● **Work request**
Look for "will" in the records and copy every line that has it.

● **Records shown**
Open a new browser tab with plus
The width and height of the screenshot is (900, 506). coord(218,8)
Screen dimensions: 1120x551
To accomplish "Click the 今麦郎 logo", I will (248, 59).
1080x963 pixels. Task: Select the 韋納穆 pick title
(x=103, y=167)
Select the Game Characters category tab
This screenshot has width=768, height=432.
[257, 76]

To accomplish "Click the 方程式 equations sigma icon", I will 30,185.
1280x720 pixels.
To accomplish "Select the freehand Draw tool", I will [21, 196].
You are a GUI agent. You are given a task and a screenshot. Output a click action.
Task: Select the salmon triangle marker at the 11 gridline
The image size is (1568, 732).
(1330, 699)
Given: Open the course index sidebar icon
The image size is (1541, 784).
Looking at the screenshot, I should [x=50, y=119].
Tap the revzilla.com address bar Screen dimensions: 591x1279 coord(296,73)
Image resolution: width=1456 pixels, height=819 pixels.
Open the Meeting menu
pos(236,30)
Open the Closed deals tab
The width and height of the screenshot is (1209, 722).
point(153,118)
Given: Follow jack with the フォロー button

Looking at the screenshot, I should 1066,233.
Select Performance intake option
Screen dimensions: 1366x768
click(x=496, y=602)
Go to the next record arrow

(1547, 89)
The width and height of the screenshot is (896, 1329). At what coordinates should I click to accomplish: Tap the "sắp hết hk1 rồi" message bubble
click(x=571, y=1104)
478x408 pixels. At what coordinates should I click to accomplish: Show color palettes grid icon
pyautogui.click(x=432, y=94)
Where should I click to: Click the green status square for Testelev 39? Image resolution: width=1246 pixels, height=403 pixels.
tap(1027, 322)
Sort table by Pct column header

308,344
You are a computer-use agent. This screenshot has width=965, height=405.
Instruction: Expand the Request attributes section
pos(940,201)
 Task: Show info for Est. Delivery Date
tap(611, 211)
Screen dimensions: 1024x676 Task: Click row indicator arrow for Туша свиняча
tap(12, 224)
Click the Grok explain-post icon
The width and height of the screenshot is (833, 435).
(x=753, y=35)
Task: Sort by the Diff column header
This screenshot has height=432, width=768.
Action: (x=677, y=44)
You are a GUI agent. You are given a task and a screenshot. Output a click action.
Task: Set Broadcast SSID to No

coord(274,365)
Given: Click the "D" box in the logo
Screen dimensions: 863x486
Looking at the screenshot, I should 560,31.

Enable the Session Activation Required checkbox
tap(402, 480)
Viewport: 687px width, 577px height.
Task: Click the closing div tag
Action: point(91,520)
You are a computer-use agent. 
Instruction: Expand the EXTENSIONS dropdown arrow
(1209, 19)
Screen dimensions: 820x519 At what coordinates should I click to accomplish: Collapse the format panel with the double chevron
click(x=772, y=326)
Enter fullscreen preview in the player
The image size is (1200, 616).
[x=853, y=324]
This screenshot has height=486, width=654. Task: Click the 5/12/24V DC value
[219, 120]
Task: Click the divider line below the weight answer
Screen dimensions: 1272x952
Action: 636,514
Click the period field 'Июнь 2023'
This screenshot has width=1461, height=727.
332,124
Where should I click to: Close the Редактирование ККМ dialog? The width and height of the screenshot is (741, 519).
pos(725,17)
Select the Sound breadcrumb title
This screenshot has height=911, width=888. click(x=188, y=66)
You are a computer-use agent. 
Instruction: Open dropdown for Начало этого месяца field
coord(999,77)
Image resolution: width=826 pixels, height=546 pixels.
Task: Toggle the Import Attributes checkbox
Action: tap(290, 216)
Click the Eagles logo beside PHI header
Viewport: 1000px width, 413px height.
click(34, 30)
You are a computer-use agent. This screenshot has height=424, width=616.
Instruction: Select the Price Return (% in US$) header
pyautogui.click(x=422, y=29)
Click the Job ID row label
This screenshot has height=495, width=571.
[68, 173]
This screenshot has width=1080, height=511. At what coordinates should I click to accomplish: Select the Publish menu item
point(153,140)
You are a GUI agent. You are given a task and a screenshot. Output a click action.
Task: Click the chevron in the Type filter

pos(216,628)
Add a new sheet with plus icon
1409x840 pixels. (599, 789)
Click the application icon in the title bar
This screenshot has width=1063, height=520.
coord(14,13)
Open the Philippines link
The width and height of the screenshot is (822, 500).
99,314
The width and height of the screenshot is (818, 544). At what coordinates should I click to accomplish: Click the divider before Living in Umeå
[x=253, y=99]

● **Answer below**
To accomplish "Click the 今麦郎 logo", I will (248, 59).
To accomplish "Click the 方程式 equations sigma icon", I will 30,185.
To accomplish "Select the freehand Draw tool", I will [21, 196].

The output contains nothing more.